Google I/O: 5 lessons
For a few years, virtually all Internet advertising revenue has been dominated by two companies -- Facebook and Google. But the companies could hardly be more different.
Google is the master of the web at large and controls the world's most popular mobile operating system. However, it knows relatively little about our social relationships and has not been able to launch a strong social network despite several attempts.
Facebook, meanwhile, is master of the walled garden, or rather, several of the massive ones it now owns. It knows a great deal about the users of Facebook, Instagram and Messenger, all services with over a billion members.

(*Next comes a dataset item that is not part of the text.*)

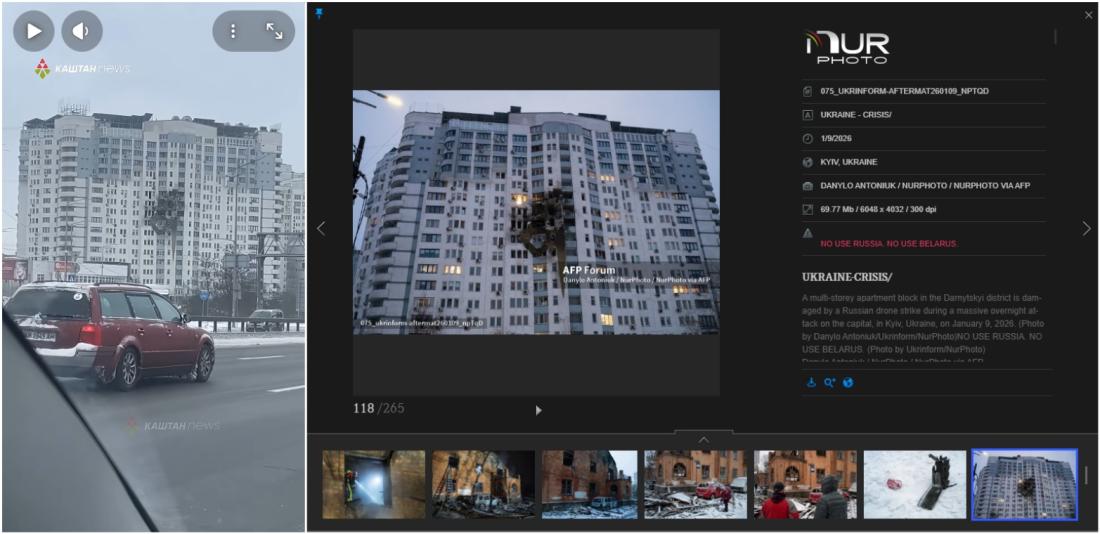
Task: Collapse the thumbnail strip with chevron
Action: pos(703,440)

And the two companies have vastly different reputations. Even before the Cambridge Analytica scandal broke, far fewer U.S. consumers trusted Facebook than Google according to a survey conducted last fall by The Verge and Reticle Research. However, some of that lack of trust may be endemic to social media as Twitter scored even more poorly than Facebook. More recently, a Reuters poll also found that Facebook is lagging in trust.
And when Brian X. Chen of The New York Times recently reviewed the data that both Facebook and Google had on him, he found the nature of the Facebook collection more disturbing despite Google having far more data. (ZDNet recently made a similar request of Apple.)
Nowadays, much of the trust discrepancy might focus on what Facebook has done wrong and how it is trying to fix it. But there is also much to be said about what Google has done right on a corporate image level beyond the specifics of the data it collects and how it uses it. Not long after Google established trust in the digital world by routing people to their online destination, it reinforced that trust in the physical world with Google Maps. It has also engendered trust with Gmail and Google Photos by providing generous storage allocations that help ensure that consumers will long be able to access their email and, even more personally, photos.
This goodwill has already paid dividends to Google as consumers were willing to look past the privacy foibles of the original Google Glass, which admittedly never affected a mass audience the way that Facebook's information mishaps have.
At its I/O conference, it was clear Google is looking to insert itself more deeply into our lives than ever before and, in the process, extend its trust leverage further than at any recent time. As the company noted, it has long placed value on saving consumers time. With Google Duplex, AIs will be able to interact with other individuals in our lives. While this will be on a simple basis to begin, some in the Google orbit are already claiming that Duplex passes the famed Turing test for artificial intelligence as being indistinguishable from humans, at least within a specific domain.
Representatives have since noted that Google Duplex will reveal that it is an agent, but Duplex still gives its intelligent agent far more leeway than we have given to previous assistants. Google is also betting that we will be willing to accept its help in finishing sentences in the emails we write as we write, a big step up from the word completion used every day by users of its keyboard on Android and iOS.
Back in the physical world, yet another example that extends the trust relationship Google has built with Maps is adding visual cues for scenarios where GPS is neither specific nor speedy enough to provide visual cues. An excellent example that the company showed at I/O was emerging from a metro transit station like New York's subway system. It can often be difficult for a maps app or the human using it to get quickly oriented regarding traditional directional indicators (north, west, etc.) and street signs can sometimes be obscured or missing.
In response to this problem, it is particularly revealing that Google would entertain the idea that folks would follow an animated guide around corners as Alice followed a white rabbit. You can be sure Google has many other adventures waiting for us down the rabbit hole.